1875 hat der Wirt Grillenberger die Gaststätte gepachtet und übernommen : „30 Wirtschaftstische, 95 Wirtschaftsstühle…zwei eiserne Bratpfannen, 95 Bier-Pokal-Gläser, 39 leere Weinflaschen, 4 beschlagene gläserne Maßkrüge“ usw., werden in dem detaillierten Inventarverzeichnis aufgeführt. Wir können einen häufigen Pächterwechsel feststellen. In der Regel waren es ordentliche Bürger, aber bei Georg Purucker war das anders, er war acht mal verknackt worden. Man kann sich gut vorstellen, was er für ein Kerl war: Unberechtigtes Fischen, acht Tage Haft, grober Unfug, zwei Tage Haft, Körperverletzung, fünf Tage, Polizeistundenübertretung zwei Tage, Beleidigung vier Tage, Übertretung der Polizeistund und unerlaubte Tanzveranstaltung, das letztere war 6 Tage wert.

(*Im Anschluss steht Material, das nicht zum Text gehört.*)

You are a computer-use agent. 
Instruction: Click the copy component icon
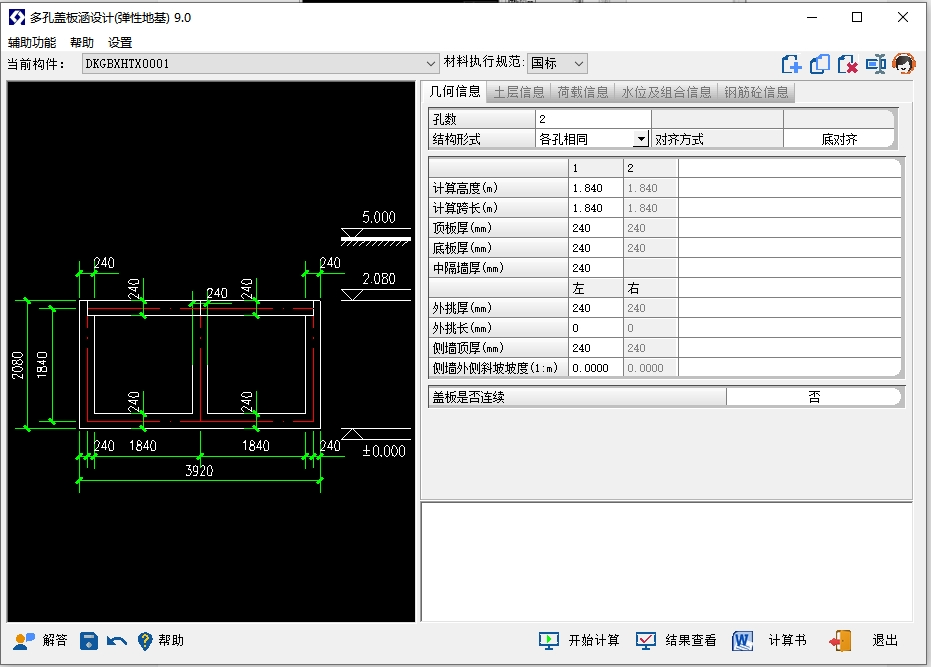(819, 64)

In dem Abschnitt über Purucker von 1894 finden wir auch eine schöne Beschreibung der Örtlichkeit: “…das Anwesen liegt an der Anspacher-Staatsstraße und grenzt unmittelbar an den Kirchenhof. Der große hübsche und schattige Wirtshausgarten wird einerseits von den Wirtschaftsgebäuden auf den übrigen Seiten von der Staats- und von der Schulgasse begrenzt und ist von genannten Staßen aus zugängig. Im Garten befindet sich ein Musikpavillon. Das Gastzimmer ist vom Garten aus zugängig. …“ Auch ein großer Saal mit Galerie ist vorhanden. 1928 möchte der Wirt Dörfelt in der Gaststätte  „öffentliche Veranstaltungen von Singspielen (jedoch nicht theatralische Vorstellungen), von Gesangs-und deklamatorischen Vorträgen und zur Schaustellung von Personen, soweit es sich um die Vorführung von Ring- und Boxkämpfen handelt“ , durchführen. Zirka hundertfünfzig Jahre nach Errichtung einer offiziellen Gaststätte, 1954, nach dem verheerenden Weltkrieg, ist die Gaststätte doch etwas marode. 1954 wird  von der Bauordnungsbehörde moniert: „Es muss als Schande bezeichnet werden, dass für einen Wirtschaftsgarten mit 1500 Plätzen nicht ein Abort und nicht ein Piss-becken vorhanden ist. Die Schließung des Wirtschaftsgartens wolle in Aussicht gestellt werden.“

Die Bewohner und Anwohner beschweren sich 1963, dass „amerikanische Soldaten ihre Pkws im Park vor der Gaststätte abstellen. Und auf Grund ihres angetrunkenen Zustandes sich lärmend aufführen. Auch soll beobachtet worden sein, dass die amerikanischen Soldaten im Park bzw. in ihren Pkws den Geschlechtsverkehr mit Ihren Mädchen ausüben“. „Zu den Stammgästen ..zählen etwa 10 amerikanische Soldaten. Ansonsten verkehren in dem fragl. Lokal junge Mädchen und Burschen, sogen. Halbstarke.“

:-Das Ende für die beliebte Ausflugsgaststätte aus dem 19. Jahrhundert kam 1965, leider wurden wohl auch Gemäuer noch aus der Zeit des Siechkobels zerstört. Heute wird an diesem historischen Ort nicht mehr gezecht, sondern das Geld der Leonharder von der Stadtsparkasse verwaltet. Allein die Pizzeria erinnert noch an die gastronomische Tradition. Hoffen wir, dass uns der von Bäumen beschattete Leonhardsplatz noch erhalten bleibt und nicht in die Hände der Gestalter des Kornmarktes und des Aufsessplatzes gerät.